» **What the exercise asks**
Only the lines from the one containing "This screenshot has" to the end of the records belong in the answer; repeat them exactly and drop the pictures.

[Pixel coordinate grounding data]
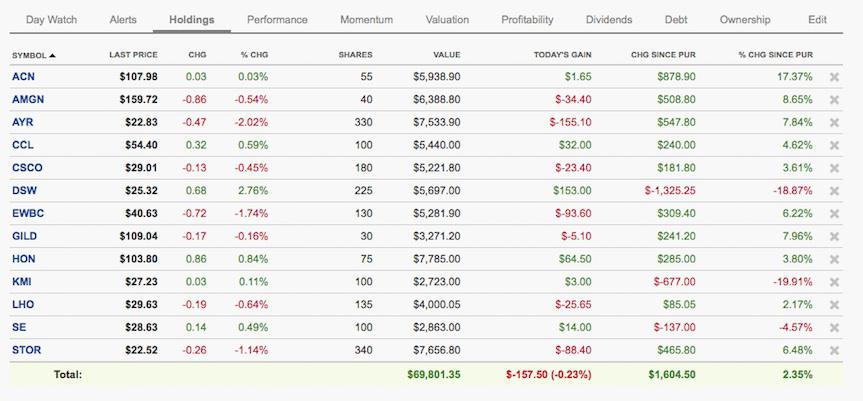
Task: Sort by the Today's Gain column header
Action: click(564, 54)
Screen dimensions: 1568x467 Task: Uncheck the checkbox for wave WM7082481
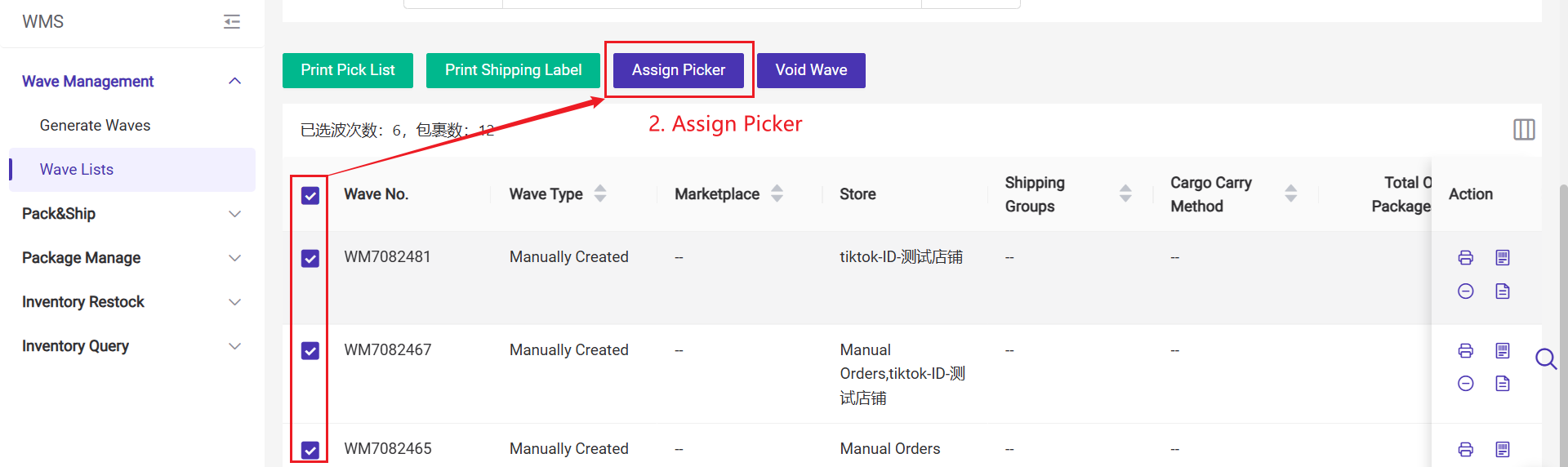[310, 259]
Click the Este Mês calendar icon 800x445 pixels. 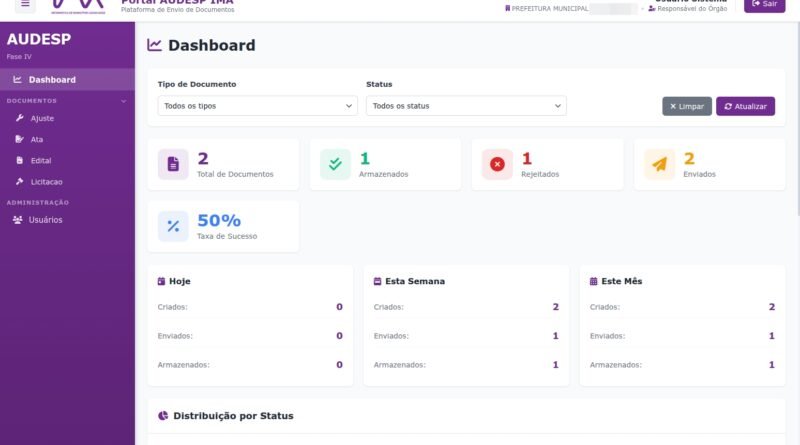[x=594, y=282]
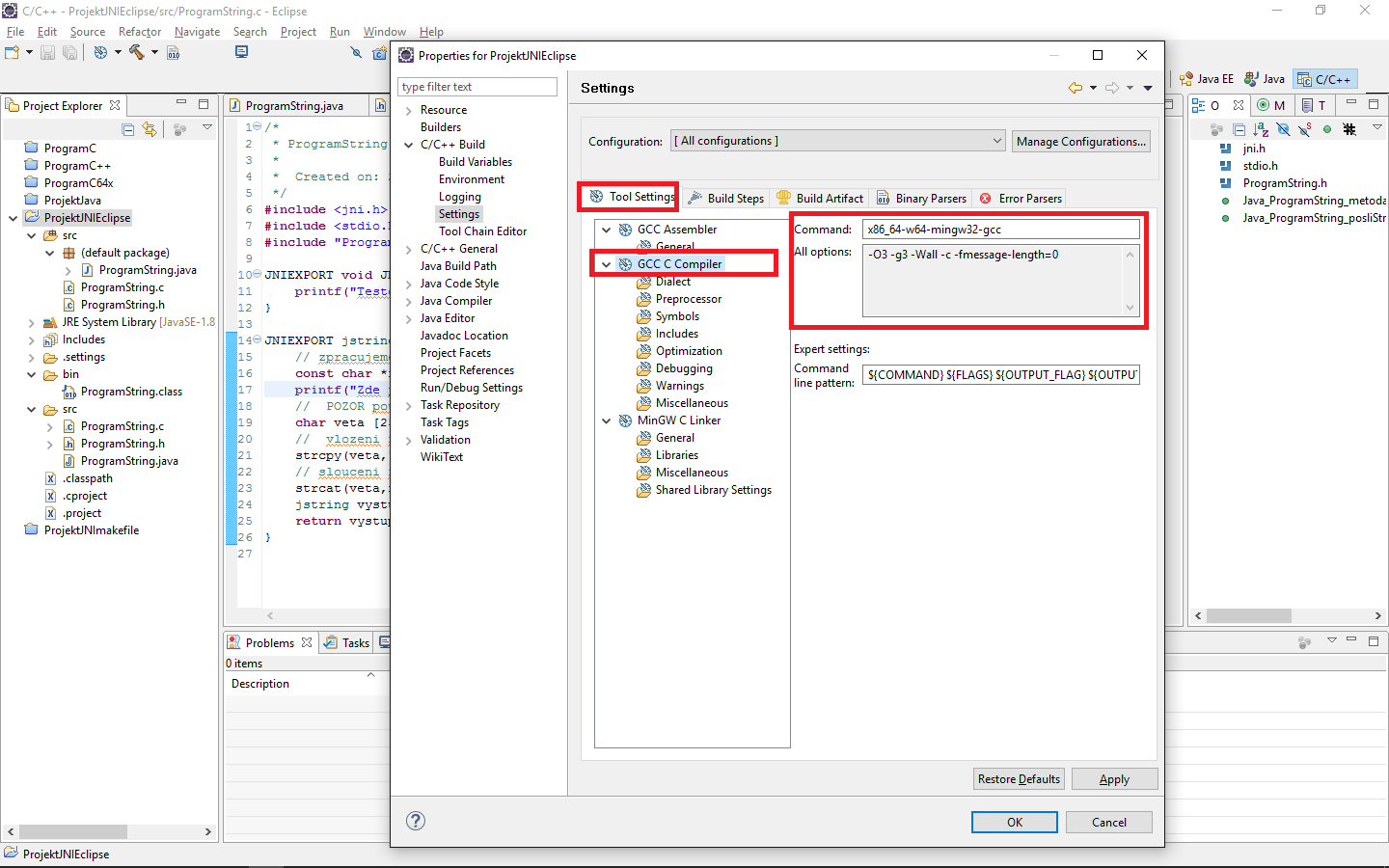
Task: Toggle hiding static members in the Outline
Action: [x=1303, y=129]
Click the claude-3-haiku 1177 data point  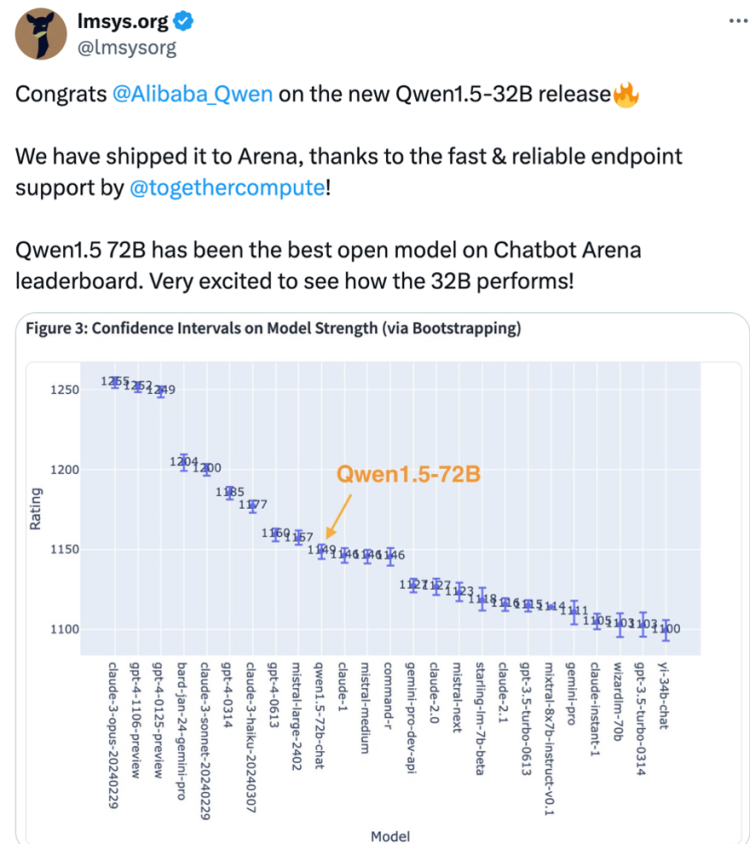click(253, 505)
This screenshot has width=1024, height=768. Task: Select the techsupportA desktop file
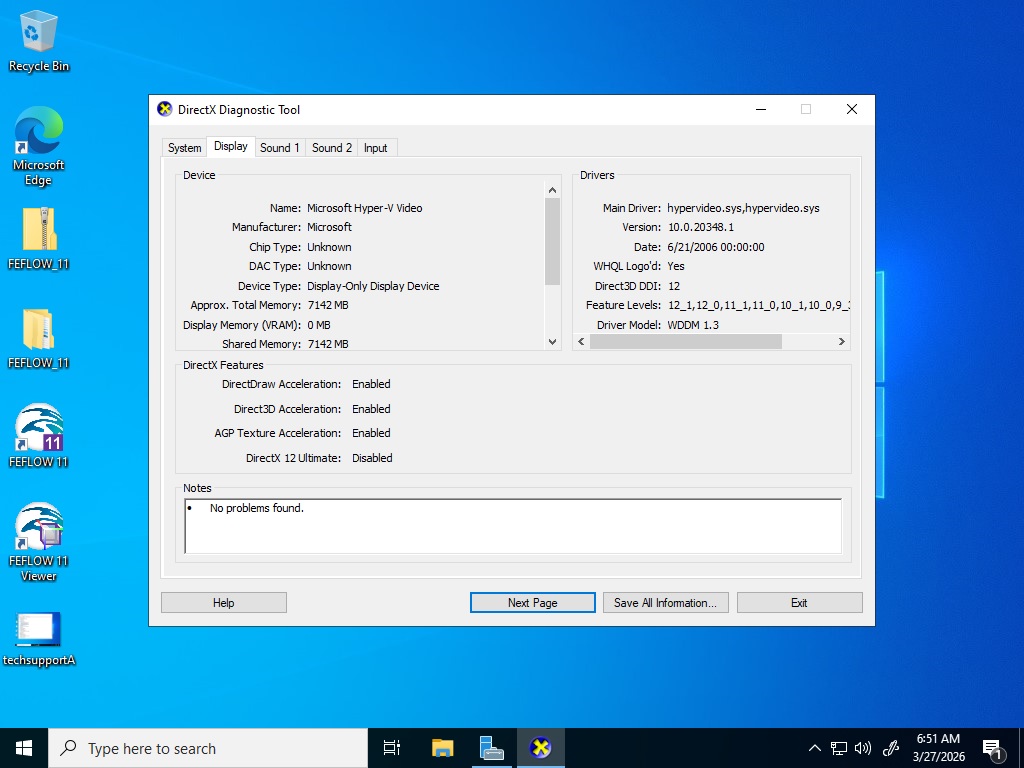pos(39,636)
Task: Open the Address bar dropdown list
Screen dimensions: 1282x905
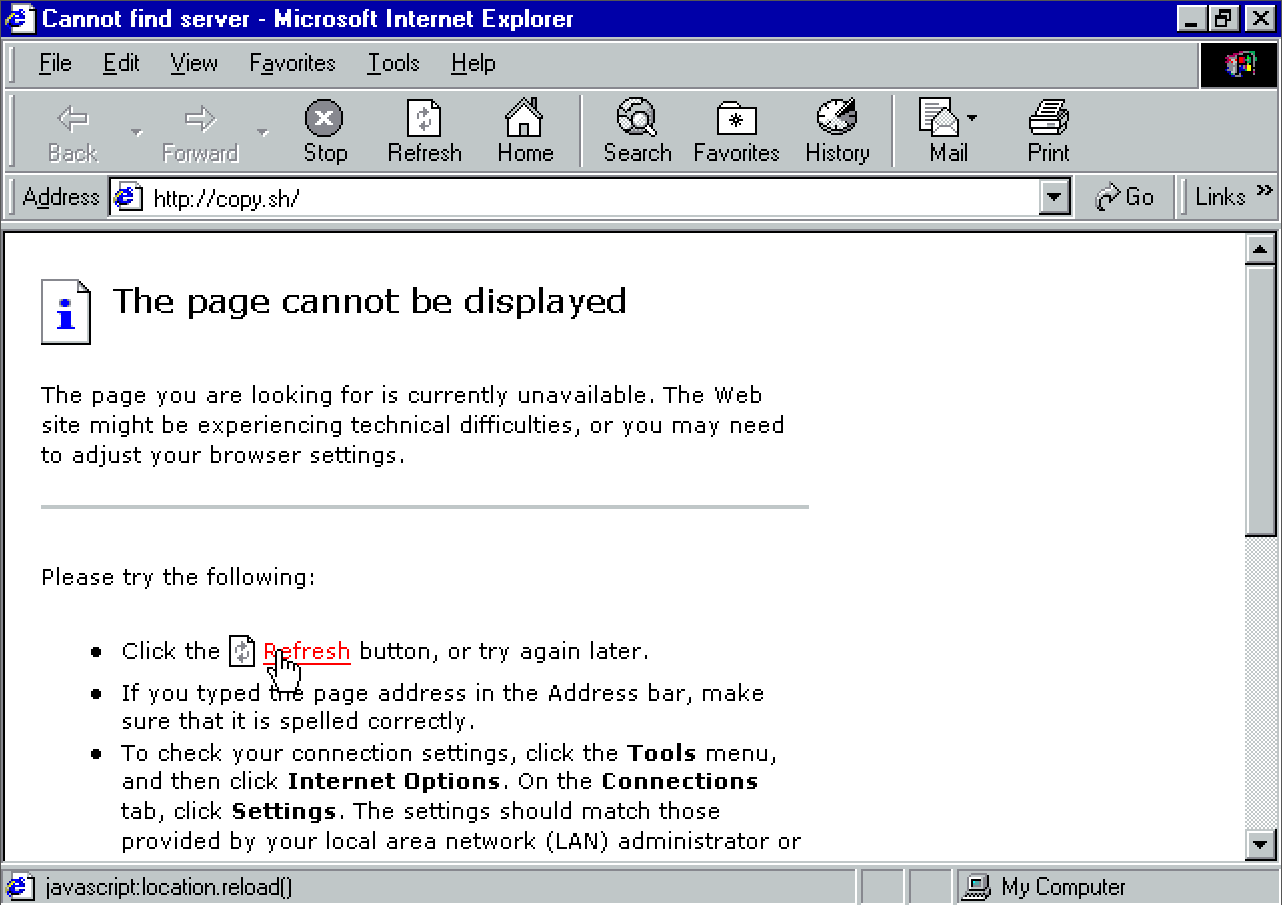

» **Written response**
This screenshot has width=1024, height=768. Task: Select the techsupportA desktop file
pos(39,636)
Task: Open the Address bar dropdown list
Screen dimensions: 1282x905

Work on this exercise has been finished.